This PFI: AIR Technology Translation project focuses on translating a newly developed composite patching technology using shape memory alloys (SMA) and fiber reinforced polymers (FRP). These materials will be used as part of easy-to-install and effective techniques to repair cracks in steel structures, specifically in transportation infrastructure.  The adoption of these SMA/FRP patches is important because there are nearly 170,000 steel bridges in the United States that may be susceptible to the formation of cracks under cyclic loading conditions such as due to traffic.  These bridges were constructed prior to the adoption of current fatigue design provisions.
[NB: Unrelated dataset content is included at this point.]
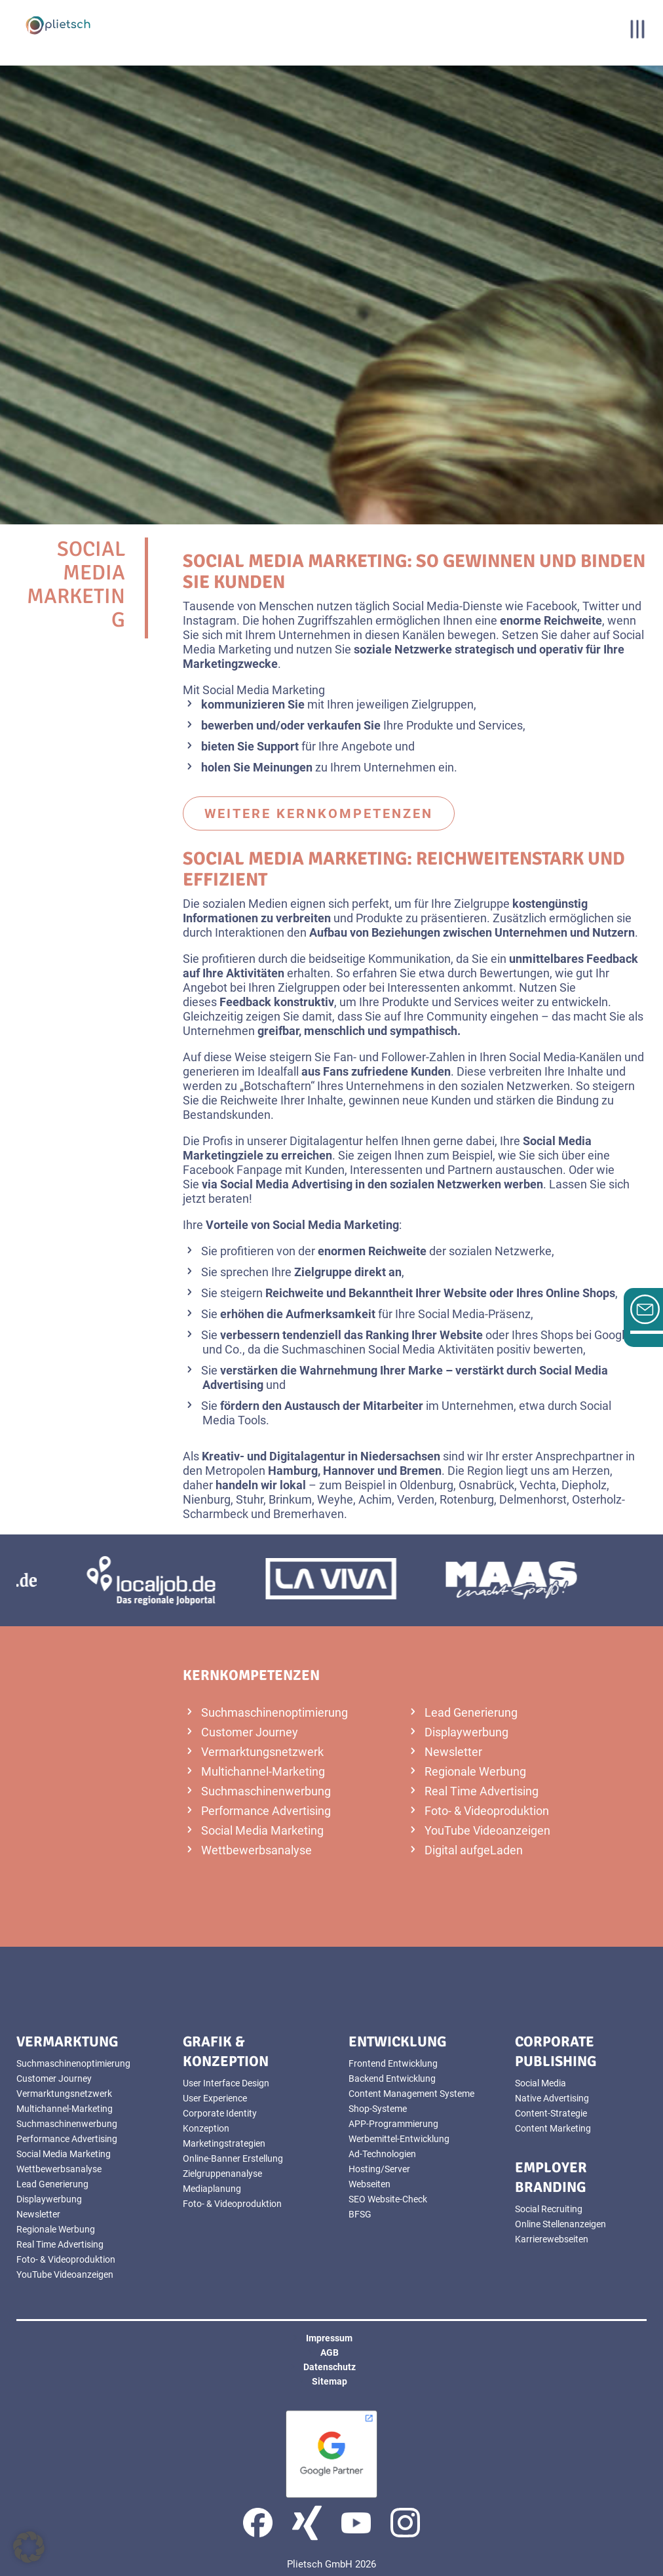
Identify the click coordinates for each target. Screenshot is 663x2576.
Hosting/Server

The project will result in a proof-of-concept that the technology is effective for repairing the most troublesome types of cracks that form in steel bridges and will establish the most appropriate methods to prepare the surfaces of steel structures to install these new patches. The SMA/FRP patches are lightweight and can be easily installed without heavy equipment. They do not require welding, drilling or other irreversible modification of the structure, and they can potentially be designed to completely halt crack propagation.  These features allow for rapid installation, and longer projected fatigue lives while potentially eliminating the need to re-repair the same cracks. The need for subsequent repairs has been cited as one of the primary concerns with the currently most widely used techniques such as drilling crack-stop holes.Â
This project addresses the following technology gap(s) as it translates from research discovery toward commercial application: (i) The current best practicing for installing composite patches is to grit-blast the surface to remove contaminants. Older steel structures typically contain lead paint and grit blasting poses an environmental risk that requires expensive protective measures. In this project, surface preparation techniques will be identified that do not present the same risks and the influence of surface preparation on bond behavior will be quantified. (ii) Preliminary testing has demonstrated that the SMA/FRP patches are effective at repairing one class of cracks, namely stress-induced cracks. The effectiveness of these patches to repair another class of cracks, namely distortion-induced cracks (which propagate based on a different mechanism), will be evaluated. (iii) The long-term durability of the patches under out-door environmental exposure conditions will be quantified.
In addition, personnel involved in this project, post-doc, Ph.D. students, and undergraduate students, will receive technology transfer experiences through joint activities between engineering and business students who will, together, identify the market potential and most suitable path to market for the technology.